One scene that especially places the audience in the realm of the voyeur is when Norman Bates (Anthony Perkins) is spying on Marion. When Marion goes back to her room after having dinner with Norman, he removes a painting from a wall in his parlor that is hiding a peep hole that give him a view into Marion’s room. In his parlor, Norman is surrounded my stuffed birds, predatory-looking animals to match his predatory gaze. When Norman looks through the hole, there is a POV shot of Marion undressing. There is then a cut to a close-up reaction shot of Norman’s eye, which then cuts back to a POV shot of Marion. This is all a self-reflexive moment because by putting the viewer in the POV of Norman, the viewer is then positioned in that voyeuristic space, the space that defines how voyeurism reflects the nature of cinema and its accompanying desire to watch. Bernard Herrmann’s music adds to this scene. According to Jack Sullivan’s book, “Hitchcock’s Music,” he says, “Herrmann’s music is inseparably linked with the film in the popular imagination; indeed, without it, ‘Psycho’ would probably not exist,” (243). In this scene, there are the sounds of the string instruments playing a sinister tune as the audience sees a side to Norman that makes him seem increasingly more dangerous. The strings get to a loud screech as the viewer gets the POV shot of Marion, making the viewer feel even more uncomfortable than he already is in this voyeuristic position.

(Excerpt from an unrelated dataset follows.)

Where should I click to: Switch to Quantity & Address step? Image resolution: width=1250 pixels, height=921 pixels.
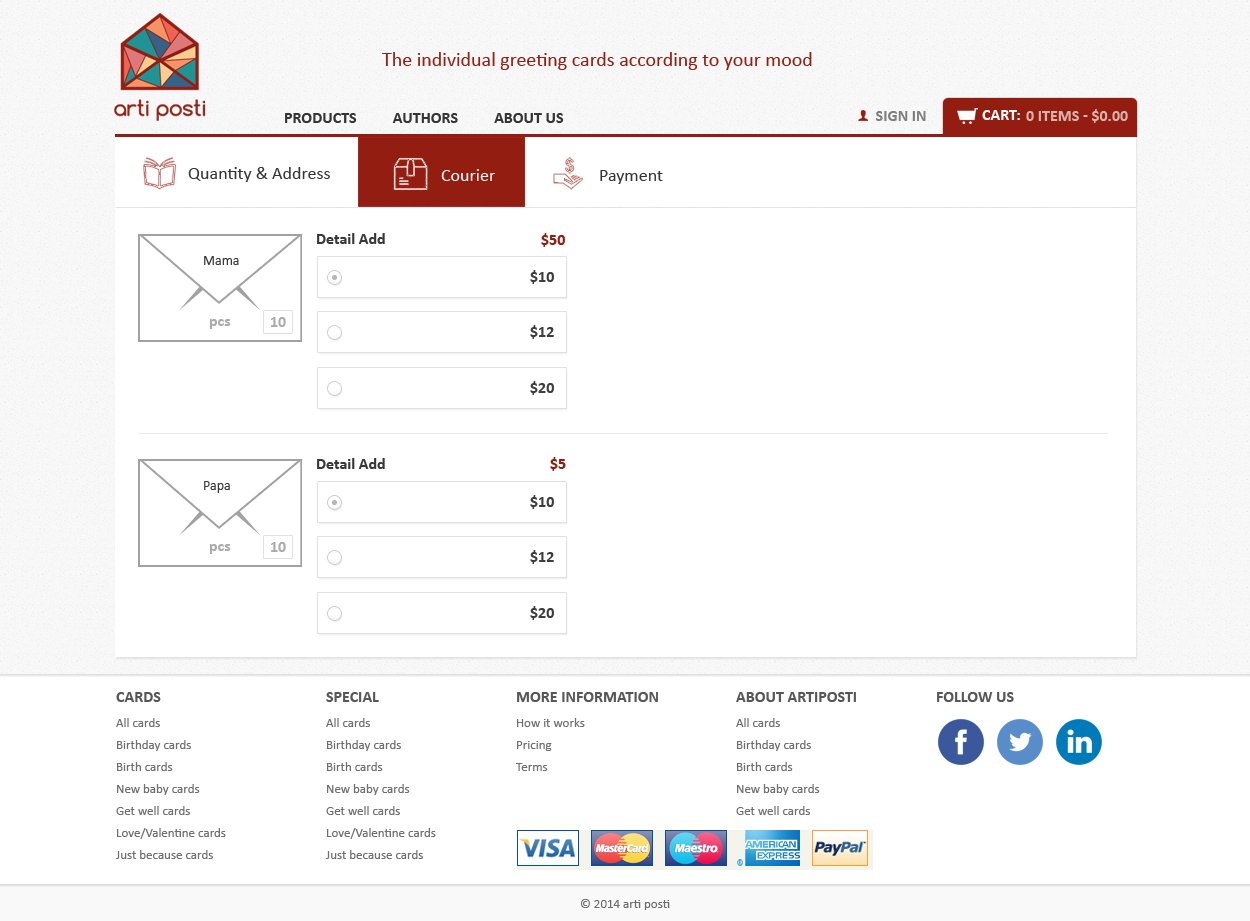click(237, 173)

The groundbreaking shower scene holds a voyeuristic aspect to it as well. After Marion collapses from her fatal attack, the camera watches as the water and her blood flow into the drain. The camera closes in on the drain, which then dissolves into an extreme close-up of Marion’s eye, right where the drain was on screen seconds before. By then, the camera begins to track back in a long take as the viewer gets a full view of her lifeless eye, the eye staying right in the middle of the frame the whole time. The shot of her eye emphasizes how because the audience had the desire to see into her life, it has now witnessed a brutal act of violence that ended it. The viewer’s desire to look led to something the viewer wouldn’t normally wish to see.
Movies are watched all the time as a form of escapism. However, Hitchcock was able to make them a form of something else: a way for viewers to satisfy, to a new level, their desire to peer into the lives of the characters that they are watching. There are things on screen that audiences want to see, and then there are things that the viewer sees that he might wish he hadn’t. What Hitchcock does is address the unsettling nature of cinematic voyeurism, and dares the audience not to look away.
Works Cited
Spoto, Donald. The Art of Alfred Hitchcock: Fifty Years of His Motion Pictures. New York: Anchor Books, 1992.
Sullivan, Jack. Hitchcock’s Music. New Haven: Yale University Press, 2006.